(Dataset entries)
■ ■ ■ ■ ■
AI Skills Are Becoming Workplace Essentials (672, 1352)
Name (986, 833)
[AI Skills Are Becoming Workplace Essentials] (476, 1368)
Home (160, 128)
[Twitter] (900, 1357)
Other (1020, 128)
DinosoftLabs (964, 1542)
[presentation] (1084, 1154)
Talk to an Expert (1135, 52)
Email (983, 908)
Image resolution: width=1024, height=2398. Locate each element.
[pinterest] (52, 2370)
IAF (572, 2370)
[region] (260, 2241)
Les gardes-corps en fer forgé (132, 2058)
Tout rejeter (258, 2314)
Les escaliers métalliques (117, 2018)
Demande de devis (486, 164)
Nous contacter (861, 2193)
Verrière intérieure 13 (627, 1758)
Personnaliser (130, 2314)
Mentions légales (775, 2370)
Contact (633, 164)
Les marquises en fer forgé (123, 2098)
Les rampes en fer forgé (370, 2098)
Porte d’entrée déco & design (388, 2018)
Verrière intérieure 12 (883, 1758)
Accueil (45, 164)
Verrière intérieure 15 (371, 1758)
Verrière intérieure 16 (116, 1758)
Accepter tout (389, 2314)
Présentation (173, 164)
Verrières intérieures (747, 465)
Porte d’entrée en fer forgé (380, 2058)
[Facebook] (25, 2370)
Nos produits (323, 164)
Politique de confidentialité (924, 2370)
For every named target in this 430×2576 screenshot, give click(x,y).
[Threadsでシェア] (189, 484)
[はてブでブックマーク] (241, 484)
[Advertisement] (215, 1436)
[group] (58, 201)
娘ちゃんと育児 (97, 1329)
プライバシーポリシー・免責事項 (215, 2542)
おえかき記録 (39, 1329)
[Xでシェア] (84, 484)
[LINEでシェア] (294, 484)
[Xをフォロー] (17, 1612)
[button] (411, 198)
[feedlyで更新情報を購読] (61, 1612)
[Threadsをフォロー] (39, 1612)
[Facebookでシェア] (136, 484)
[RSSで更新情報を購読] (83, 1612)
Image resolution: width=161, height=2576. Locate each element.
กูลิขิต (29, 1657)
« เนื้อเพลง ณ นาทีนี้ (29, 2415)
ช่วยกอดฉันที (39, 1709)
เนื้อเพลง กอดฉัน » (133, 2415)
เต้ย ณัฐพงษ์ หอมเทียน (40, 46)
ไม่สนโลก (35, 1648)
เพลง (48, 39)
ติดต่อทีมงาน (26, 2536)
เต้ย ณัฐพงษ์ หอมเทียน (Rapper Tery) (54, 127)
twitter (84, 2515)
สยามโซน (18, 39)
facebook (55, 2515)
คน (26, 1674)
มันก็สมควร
■ ■ ■ ■ ■
▶ _What the exercise asks_
Among the lines above, tally those containing the string "Porte" and give only the result.

▶ _Exercise answer_
2